Compactness condition on boundary formalism for loop quantum gravity I'm going over Rovelli's  Covariant Loop Quantum Gravity notes http://www.cpt.univ-mrs.fr/~rovelli/IntroductionLQG.pdf and in section 2.4.2 "Boundary formalism" he briefly develops how to think about quantum fields in the boundary formalism. However, I noted that he restricts his discussions to "finite" bulks of spacetime and their boundaries. He also mentions this restriction in section 3.32 and even talks about the topology of such region. However I can't seem to understand exactly why this restriction is imposed. It seems the boundary datum for fields shouldn't in general be restricted to a compact subset, instead one specifies values at infinity, so how can you have a full theory when you only consider these finite portions?
 A: There are two points here: (1) can we use compact regions to do physics and (2) are those enough or do we need non-compact regions as well in the full theory.
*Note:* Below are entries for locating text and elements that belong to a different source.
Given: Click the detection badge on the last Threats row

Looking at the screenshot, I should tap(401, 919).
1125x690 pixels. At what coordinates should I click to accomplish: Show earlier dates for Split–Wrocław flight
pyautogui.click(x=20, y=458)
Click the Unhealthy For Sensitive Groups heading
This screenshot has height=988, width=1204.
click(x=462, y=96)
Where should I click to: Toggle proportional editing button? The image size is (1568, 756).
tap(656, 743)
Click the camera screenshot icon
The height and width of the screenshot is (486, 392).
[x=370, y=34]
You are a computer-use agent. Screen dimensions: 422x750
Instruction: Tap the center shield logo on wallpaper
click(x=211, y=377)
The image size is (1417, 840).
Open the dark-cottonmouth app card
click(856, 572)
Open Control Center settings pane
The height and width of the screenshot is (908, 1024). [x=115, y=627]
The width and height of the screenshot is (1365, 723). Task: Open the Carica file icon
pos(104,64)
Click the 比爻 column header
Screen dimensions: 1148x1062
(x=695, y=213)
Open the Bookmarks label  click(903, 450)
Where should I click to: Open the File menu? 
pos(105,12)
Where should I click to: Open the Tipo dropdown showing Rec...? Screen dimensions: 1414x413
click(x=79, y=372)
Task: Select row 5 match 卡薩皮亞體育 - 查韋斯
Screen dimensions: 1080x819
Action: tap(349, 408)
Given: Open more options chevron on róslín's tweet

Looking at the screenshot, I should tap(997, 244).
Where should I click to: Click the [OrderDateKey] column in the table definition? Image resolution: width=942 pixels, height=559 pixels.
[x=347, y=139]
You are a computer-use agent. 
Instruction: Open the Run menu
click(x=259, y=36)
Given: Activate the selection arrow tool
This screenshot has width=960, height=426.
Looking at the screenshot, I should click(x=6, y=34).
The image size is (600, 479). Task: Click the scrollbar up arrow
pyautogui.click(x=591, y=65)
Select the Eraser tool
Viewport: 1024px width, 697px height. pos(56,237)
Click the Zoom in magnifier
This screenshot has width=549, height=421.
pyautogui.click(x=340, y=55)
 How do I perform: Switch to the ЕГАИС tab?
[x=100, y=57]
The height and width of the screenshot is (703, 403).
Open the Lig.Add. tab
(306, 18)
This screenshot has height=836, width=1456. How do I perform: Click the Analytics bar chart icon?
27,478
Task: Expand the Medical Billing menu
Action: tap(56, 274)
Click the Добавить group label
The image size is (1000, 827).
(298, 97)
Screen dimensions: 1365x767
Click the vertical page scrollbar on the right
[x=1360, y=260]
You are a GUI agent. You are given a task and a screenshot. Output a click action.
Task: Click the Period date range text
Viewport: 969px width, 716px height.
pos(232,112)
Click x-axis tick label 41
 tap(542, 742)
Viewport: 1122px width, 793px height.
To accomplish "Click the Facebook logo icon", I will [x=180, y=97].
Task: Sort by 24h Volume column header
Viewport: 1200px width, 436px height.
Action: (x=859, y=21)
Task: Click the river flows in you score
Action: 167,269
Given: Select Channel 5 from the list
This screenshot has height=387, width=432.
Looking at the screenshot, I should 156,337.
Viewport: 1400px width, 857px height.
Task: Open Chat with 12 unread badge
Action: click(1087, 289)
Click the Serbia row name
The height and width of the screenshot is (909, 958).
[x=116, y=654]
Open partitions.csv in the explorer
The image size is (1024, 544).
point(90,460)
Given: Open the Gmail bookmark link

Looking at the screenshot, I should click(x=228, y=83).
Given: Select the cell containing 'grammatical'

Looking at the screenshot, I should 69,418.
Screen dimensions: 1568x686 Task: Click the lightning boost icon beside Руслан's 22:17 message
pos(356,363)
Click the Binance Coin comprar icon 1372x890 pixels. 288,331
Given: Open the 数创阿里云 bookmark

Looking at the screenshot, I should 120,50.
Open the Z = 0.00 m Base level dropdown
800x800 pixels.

Re (1), the answer is most certainly yes. Conceptually nothing is stopping us from doing the same in ordinary QFT, in fact, in CFT (Conformal Field Theory) this is a well known technique known as radial quantization. What's fundamentally different in GR is that the resulting space of states doesn't depend on the shape of the chosen compact region at all, due to diffeomorphism invariance. This is why it makes sense to talk about the Hilbert space of states for the boundary formalism without specifying the region and its boundary.
Re (2), this is a philosophical question that I don't want to get into. For practical purposes, experimental setups and areas of interest are localized in space-time, so those can be surrounded by a compact region and described quantum-mechanically as states of the gravitational / other fields at the boundary of that region.